Idasanutlin is active in the treatment of PV and ET and is currently being evaluated in a global phase 2 trial.

by Dr. C.H. Weaver M.D. July 2019

Results from a phase 1 trial indicate that idasanutlin may be a promising new therapy for the treatment of polycythemia vera (PV) and essential thrombocytopenia (ET).

About Polycythemia Vera

Polycythemia vera is a slow-growing type of blood cancer that belongs to a group of blood disorders called myeloproliferative neoplasms (MPN) that also includes Essential Thrombocytopenia. In these disorders, the bone marrow cells that produce blood cells develop and function abnormally. In PV the bone marrow makes too many blood cells, particularly red blood cells. In ET platelets are over produced. These excess cells thicken the blood and can cause complications, such as a risk of blood clots or bleeding. Without treatment, PV can be life threatening and can eventually progress to more serious blood cancers, such as myelofibrosis or acute leukemia. Effective treatment, however, can significantly decrease risks and complications.

About Idasanutlin:

Idasanutlin is an orally available, small molecule, antagonist of MDM2 (mouse double minute 2; Mdm2 p53 binding protein homolog). MDM2 is a negative regulator of the p53 pathway and is often overexpressed in PV/ET and other cancer cells and has been implicated in cancer cell proliferation and survival. Idasanutlin binds to MDM2 blocking the interaction between the MDM2 protein and the transcriptional activation of the tumor suppressor protein p53. By preventing the MDM2-p53 interaction, p53 is not enzymatically degraded and the transcriptional activity of p53 is restored. This may lead to a p53-mediated increase in cancer cell apoptosis.
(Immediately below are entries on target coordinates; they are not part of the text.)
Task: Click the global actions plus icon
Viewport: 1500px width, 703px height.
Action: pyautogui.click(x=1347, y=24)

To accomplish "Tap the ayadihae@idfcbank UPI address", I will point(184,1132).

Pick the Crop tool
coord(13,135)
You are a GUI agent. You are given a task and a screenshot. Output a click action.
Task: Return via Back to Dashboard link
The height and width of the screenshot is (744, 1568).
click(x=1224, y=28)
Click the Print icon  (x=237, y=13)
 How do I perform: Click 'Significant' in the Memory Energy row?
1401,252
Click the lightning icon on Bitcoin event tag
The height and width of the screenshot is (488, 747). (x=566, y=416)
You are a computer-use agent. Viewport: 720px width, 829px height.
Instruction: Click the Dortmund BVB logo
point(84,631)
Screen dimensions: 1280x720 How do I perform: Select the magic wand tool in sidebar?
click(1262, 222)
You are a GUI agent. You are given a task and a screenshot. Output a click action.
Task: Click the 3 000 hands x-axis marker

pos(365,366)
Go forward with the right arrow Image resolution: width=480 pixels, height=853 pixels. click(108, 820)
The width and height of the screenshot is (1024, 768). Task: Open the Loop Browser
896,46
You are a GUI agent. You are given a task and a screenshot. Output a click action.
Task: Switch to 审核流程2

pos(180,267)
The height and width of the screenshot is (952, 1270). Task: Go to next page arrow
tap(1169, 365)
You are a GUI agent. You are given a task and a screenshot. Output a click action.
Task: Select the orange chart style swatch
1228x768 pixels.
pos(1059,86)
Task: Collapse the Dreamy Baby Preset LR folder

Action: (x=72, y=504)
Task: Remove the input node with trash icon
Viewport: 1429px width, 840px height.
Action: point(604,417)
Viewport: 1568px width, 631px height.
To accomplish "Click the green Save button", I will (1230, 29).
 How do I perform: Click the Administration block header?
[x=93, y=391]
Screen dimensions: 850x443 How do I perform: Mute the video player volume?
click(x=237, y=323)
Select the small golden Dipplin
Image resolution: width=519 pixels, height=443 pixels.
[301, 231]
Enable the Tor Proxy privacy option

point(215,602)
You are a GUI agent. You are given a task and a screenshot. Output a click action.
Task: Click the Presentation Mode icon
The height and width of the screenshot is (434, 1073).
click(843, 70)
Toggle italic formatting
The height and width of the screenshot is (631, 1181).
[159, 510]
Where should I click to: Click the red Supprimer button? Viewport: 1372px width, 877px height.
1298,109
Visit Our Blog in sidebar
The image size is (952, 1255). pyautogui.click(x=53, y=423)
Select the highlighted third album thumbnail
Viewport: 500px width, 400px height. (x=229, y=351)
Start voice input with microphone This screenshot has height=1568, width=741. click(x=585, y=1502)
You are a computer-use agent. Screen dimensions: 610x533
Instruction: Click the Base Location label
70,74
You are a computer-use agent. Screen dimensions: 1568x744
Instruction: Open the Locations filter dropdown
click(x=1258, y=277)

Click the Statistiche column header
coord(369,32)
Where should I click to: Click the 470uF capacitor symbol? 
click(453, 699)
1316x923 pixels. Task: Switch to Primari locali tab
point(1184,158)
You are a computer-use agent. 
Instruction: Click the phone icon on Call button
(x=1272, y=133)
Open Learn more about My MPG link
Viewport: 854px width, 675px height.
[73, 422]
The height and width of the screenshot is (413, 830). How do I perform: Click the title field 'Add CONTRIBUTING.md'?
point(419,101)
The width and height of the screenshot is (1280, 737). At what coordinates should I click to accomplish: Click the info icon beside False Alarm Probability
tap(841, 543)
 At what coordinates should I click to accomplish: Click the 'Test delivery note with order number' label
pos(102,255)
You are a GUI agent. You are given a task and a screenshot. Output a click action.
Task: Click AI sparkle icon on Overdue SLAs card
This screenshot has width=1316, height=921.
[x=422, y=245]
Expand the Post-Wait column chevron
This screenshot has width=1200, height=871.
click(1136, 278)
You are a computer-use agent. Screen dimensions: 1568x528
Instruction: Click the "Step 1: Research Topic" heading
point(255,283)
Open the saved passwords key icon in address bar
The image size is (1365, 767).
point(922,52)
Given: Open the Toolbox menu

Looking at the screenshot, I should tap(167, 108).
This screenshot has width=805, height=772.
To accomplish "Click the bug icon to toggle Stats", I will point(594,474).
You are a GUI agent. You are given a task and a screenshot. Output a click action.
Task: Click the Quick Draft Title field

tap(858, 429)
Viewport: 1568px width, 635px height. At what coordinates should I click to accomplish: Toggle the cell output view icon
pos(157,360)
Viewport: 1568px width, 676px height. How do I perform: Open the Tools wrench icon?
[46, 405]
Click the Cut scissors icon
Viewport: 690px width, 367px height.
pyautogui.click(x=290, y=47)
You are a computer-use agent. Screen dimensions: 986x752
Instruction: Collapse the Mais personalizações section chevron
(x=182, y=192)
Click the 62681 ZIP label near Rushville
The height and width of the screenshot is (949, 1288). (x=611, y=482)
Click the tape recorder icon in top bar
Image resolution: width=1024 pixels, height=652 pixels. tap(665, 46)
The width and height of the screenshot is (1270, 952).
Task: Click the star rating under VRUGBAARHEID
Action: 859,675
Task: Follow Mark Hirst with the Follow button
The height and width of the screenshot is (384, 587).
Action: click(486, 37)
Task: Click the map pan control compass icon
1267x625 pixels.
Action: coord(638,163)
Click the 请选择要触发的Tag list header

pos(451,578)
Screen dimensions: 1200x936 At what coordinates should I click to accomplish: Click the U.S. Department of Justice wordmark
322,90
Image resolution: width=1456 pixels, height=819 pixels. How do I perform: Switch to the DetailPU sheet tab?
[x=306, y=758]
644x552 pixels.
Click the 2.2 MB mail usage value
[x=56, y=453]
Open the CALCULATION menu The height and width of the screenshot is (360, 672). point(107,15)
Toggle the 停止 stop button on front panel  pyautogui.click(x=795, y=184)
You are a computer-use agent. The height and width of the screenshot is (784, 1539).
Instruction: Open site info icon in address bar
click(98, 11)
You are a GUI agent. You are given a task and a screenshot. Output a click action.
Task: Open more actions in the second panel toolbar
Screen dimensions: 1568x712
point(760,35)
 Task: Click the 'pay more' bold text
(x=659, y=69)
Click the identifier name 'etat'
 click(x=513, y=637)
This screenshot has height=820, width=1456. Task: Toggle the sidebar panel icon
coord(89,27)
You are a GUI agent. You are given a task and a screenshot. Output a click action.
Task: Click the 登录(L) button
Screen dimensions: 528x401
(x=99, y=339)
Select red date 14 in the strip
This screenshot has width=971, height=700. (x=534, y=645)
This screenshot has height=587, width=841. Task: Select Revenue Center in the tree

The clinical trial evaluating Idasanutlin was conducted in patients with high-risk PV or ET who did not respond to at least two prior therapies. A total of 13 patients with JAK2V617F-positive PV or ET were enrolled in the study, 12 of whom were treated with idasanutlin 100 mg and 150 mg daily for 5 consecutive days or a 28-day cycle.

Overall, idasanutlin was well-tolerated and produced an overall response rate of 58% after 6 cycles of treatment. The average duration of response was 16.8 months and hematologic, symptomatic, pathologic, and molecular responses were observed.

Idasanutlin is clearly active in the treatment of PV and ET and is currently being evaluated in a global phase 2 trial.

Reference:

  1. Blood. 2019 Jun 5. Epub ahead of print).